PANK assay

PANK activity was monitored using a radioactive labeled PANK assay. The reaction mixtures contained 10 mM MgCl₂, 2.5 mM adenosine triphosphate, 5 μM ¹⁴C-labeled pantothenate, 100 mM tris-HCl (pH 7.4), the to-be-tested pantothenamide and enzyme (freshly prepared P. falciparum lysate), and recombinant protein in a total volume of 40 μl. Reactions were initiated after addition of enzyme and incubated at 37°C for 60 min. Reaction was terminated with 4 μl of a 10% acetic acid solution in 95% ethanol. Samples were loaded on diethylaminoethyl filter discs (GE Healthcare) and washed thoroughly in 1% acetic acid solution in 95% ethanol.

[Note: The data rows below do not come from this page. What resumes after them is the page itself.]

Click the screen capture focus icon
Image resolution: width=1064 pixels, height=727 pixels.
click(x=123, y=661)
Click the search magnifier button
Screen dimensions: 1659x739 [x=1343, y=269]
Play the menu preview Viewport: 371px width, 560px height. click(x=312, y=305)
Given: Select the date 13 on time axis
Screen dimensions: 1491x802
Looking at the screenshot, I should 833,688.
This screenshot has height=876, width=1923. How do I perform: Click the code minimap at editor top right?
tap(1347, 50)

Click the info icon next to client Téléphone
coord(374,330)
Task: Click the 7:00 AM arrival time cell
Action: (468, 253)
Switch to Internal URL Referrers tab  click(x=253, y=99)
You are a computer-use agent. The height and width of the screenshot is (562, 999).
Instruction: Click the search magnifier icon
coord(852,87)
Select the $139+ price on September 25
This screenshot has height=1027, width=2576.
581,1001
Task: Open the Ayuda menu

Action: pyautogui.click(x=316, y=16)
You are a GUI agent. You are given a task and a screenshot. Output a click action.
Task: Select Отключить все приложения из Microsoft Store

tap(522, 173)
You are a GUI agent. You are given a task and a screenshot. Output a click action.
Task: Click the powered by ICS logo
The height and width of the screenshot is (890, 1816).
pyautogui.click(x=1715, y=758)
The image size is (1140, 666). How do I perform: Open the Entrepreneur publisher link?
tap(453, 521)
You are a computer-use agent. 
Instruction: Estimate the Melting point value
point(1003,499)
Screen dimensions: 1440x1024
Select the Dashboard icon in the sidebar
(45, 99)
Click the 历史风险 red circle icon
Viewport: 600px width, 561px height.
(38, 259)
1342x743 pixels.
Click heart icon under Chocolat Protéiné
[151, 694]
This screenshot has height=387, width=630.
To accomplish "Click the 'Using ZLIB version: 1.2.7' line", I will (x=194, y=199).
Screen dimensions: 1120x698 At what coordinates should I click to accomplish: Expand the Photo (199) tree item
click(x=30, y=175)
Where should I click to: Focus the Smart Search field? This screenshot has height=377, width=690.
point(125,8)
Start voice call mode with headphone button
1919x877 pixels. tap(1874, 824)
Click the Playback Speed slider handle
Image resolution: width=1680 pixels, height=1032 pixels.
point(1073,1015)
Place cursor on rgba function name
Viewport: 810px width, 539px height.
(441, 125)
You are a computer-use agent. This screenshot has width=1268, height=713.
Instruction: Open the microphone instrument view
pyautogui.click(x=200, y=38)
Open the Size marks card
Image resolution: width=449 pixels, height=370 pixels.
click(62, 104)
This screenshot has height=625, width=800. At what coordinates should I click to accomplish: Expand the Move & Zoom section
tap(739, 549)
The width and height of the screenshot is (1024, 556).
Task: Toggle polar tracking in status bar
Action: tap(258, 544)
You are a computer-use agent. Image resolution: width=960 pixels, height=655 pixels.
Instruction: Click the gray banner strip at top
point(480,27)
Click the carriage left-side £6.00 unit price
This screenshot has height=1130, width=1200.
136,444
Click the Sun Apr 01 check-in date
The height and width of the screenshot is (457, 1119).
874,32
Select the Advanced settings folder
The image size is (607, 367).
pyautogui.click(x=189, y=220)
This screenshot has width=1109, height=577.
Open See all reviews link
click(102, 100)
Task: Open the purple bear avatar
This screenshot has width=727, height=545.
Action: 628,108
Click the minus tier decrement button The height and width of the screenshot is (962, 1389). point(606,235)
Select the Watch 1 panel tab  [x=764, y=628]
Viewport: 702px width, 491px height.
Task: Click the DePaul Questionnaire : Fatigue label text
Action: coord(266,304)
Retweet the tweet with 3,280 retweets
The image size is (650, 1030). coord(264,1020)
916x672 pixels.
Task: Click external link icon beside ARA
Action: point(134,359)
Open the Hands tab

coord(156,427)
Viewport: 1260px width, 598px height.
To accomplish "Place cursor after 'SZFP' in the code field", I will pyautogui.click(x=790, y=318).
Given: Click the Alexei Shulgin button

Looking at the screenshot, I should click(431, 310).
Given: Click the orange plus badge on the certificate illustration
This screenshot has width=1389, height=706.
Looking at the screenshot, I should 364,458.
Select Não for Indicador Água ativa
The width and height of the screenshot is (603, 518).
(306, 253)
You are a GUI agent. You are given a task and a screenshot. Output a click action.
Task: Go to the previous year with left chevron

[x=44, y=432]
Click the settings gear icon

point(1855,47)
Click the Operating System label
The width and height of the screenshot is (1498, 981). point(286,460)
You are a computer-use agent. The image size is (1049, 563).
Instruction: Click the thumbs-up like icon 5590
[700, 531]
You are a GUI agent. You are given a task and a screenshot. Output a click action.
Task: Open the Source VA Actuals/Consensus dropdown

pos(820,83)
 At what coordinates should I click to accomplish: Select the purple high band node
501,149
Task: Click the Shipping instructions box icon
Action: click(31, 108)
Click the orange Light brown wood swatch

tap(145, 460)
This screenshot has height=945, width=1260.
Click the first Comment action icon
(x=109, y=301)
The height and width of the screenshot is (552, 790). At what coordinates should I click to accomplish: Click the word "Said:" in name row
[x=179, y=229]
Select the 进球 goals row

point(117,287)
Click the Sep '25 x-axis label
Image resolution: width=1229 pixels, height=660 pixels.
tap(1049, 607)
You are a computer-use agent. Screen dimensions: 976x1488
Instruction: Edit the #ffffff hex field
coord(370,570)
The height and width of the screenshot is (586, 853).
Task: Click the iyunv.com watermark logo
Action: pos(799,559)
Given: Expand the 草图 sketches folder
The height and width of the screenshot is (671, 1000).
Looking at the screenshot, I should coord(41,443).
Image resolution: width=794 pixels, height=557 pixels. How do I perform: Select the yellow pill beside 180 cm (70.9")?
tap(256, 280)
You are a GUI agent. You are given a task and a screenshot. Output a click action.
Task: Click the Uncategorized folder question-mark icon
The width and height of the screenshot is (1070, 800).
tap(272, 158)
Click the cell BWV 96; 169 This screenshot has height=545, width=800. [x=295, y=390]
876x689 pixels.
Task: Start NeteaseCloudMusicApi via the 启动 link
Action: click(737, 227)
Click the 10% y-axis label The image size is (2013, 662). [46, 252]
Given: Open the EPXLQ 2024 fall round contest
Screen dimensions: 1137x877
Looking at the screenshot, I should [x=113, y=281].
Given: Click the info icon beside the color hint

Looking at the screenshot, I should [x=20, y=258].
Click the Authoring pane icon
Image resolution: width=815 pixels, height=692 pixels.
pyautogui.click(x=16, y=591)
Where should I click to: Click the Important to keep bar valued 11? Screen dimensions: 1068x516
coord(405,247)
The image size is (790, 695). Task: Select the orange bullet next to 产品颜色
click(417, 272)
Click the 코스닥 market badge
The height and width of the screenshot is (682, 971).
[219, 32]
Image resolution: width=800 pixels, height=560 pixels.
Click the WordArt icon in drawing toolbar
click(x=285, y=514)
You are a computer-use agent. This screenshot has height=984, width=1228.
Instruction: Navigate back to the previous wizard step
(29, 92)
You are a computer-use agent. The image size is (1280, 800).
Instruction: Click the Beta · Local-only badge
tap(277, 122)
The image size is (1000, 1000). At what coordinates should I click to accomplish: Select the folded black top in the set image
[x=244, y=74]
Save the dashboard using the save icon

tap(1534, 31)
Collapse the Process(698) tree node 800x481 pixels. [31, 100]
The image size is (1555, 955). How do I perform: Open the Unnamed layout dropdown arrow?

Phosphorylated pantothenate will stay on the filter, whereas the unphosphorylated pantothenate will be washed away. After the discs were dried, they were transferred into scintillation vials containing 3 ml of ScintiSafe 30% cocktail (Fischer Scientific, Hampton, NH, USA). Radioactivity in each vial was counted using a Tri-Carb 2900TR Liquid Scintillation Analyzer (Packard BioScience, Boston, MA). Inhibition assays were performed in the presence of compound in a serial dilution range varying from 100 μM to 10 nM. IC₅₀ values were calculated with GraphPad Prism version 5.03.